Aziz and Arsu were turned toward one another and both of them had their heads pointing downward so that each brother looked at his twin with a look of impatient disgust. John was certain that he knew what they were thinking and was impressed that they were disciplined enough to not verbalize their disdain for their little sister’s outburst: Amazing how much control the loving yet searing tongue of their mother had over them.

“I’m sorry, John” Tamika said after Vashti’s breathing was back to normal, “you were sleeping soundly when she woke you up; weren’t you?”

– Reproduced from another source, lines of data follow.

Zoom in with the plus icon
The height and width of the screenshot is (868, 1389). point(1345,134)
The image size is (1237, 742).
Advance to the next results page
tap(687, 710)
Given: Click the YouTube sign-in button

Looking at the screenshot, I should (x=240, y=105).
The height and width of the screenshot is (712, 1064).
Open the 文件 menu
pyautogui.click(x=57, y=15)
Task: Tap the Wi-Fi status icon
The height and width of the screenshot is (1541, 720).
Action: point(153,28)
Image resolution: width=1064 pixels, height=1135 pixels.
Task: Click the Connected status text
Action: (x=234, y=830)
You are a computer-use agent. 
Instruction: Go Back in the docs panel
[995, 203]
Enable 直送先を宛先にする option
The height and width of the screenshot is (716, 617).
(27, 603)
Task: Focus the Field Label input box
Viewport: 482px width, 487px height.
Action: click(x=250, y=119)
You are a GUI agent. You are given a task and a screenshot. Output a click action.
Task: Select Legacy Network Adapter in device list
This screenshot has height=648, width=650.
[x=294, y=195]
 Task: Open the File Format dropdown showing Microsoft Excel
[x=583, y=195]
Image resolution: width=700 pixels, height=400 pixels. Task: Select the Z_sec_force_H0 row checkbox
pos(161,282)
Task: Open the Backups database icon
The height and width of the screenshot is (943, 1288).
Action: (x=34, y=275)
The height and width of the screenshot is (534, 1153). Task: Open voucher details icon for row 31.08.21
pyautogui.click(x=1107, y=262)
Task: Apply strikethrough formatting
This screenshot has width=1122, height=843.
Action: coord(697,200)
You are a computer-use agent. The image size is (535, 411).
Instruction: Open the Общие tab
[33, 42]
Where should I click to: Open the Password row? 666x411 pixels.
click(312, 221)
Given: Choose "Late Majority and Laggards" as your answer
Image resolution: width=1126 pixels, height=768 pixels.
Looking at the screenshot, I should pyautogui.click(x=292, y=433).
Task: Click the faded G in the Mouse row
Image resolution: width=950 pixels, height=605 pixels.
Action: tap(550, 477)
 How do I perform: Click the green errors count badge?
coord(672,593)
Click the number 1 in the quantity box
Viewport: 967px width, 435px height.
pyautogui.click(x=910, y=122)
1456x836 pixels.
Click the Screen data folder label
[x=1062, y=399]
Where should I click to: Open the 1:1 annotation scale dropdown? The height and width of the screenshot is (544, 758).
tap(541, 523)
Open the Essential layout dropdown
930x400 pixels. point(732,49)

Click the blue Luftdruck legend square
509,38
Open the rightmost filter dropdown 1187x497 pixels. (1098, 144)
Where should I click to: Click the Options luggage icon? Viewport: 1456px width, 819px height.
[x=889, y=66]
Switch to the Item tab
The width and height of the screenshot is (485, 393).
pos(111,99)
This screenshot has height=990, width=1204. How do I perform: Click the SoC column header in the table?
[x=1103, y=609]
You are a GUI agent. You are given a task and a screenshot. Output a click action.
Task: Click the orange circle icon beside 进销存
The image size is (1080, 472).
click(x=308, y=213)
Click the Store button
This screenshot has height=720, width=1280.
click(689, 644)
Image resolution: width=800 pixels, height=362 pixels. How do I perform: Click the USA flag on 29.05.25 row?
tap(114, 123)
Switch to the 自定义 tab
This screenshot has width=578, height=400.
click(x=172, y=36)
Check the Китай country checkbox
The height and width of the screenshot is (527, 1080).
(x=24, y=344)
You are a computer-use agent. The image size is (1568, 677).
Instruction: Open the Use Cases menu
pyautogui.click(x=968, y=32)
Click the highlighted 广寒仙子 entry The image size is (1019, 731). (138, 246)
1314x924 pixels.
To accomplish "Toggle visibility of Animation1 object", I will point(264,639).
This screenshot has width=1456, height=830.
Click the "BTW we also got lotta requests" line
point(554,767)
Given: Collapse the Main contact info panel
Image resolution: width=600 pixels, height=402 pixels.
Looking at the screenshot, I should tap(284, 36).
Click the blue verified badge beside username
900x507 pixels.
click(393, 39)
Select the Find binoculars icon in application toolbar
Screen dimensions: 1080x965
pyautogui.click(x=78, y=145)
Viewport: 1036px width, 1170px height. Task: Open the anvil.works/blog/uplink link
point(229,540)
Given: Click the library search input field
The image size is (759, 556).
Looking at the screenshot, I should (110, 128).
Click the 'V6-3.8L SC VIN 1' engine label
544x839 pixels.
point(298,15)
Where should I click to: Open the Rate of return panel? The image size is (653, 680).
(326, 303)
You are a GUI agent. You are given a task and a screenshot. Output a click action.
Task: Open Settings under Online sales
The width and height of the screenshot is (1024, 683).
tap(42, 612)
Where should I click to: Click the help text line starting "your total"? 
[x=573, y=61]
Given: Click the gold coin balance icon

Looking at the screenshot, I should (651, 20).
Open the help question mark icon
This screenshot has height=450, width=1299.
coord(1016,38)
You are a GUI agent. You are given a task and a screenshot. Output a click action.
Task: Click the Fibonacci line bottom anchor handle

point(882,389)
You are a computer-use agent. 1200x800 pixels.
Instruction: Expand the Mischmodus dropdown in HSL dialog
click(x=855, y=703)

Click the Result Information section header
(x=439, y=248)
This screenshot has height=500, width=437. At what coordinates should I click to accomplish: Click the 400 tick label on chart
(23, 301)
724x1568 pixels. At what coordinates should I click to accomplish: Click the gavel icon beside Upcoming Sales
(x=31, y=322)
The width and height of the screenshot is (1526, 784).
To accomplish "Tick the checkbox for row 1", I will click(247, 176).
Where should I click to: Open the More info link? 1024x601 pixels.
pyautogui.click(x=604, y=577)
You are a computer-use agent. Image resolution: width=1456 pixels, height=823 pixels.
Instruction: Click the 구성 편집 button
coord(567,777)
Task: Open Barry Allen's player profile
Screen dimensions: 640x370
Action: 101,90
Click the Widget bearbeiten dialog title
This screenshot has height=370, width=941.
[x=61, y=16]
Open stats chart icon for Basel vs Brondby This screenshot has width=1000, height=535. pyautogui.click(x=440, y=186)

“Uhm, that’s alright,” he answered checking his watch, “Good Lord! I slept for over an hour!”

“Does that surprise you?”

“Well, yeah. Not exactly a power nap. I do feel refreshed though. How about you, guys? You fell asleep before I did.”

“We wasn’t sleeping,” Aziz retorted.

“Weren’t,” Tamika insisted, “And if you weren’t sleeping then you were doing a mighty fine imitation. I even fell asleep,” she admitted with a grin.

“How much longer, Mama?” Arsu asked.

“Must be about halfway. From Jackson I mean! Less than two hours if things keep going well.”

“Good,” Aziz piped in. “I’m bored. Can we play more games?”

“If you mean the electronic kind then not only may you not, you cannot either. My battery is awfully low. You’ll have to wait until your daddy picks us up, then we can plug my phone into a charger. Won’t anybody be very happy if my phone is D, E, A, D dead when we get to Memphis and I can’t call him. Don’t you have a checkers or chess set in your bag? I told you to bring it.”

“I forgot.”

“Yeah, you forgot alright. You forgot that I wasn’t going to have you staring at some screen the whole way home. Now it looks like you’ll just have to read some more. Unless you want to write a story?”

“On a computer?” Arsu asked.

“Does it look like we have a computer here? I have paper and pencil. Why don’t you two get together and write a story so Daddy’ll know what he missed? We can make that man right jealous he didn’t come with us. It’s either that, read, or talk. Quietly. Dealer’s choice and you’re dealing.”

“What you think, Arsu?”


“Yeah, me too. Story, Mama.”

“I beg your pardon?”

“Sorry. Story please, Mama,” Aziz amended.

“Much better. Sit up a minute Vashti so I can get your great big loving brothers something to entertain themselves with so we can all know peace. And, Arsu? Turn the light on, it’s getting kind of dark to write in here.”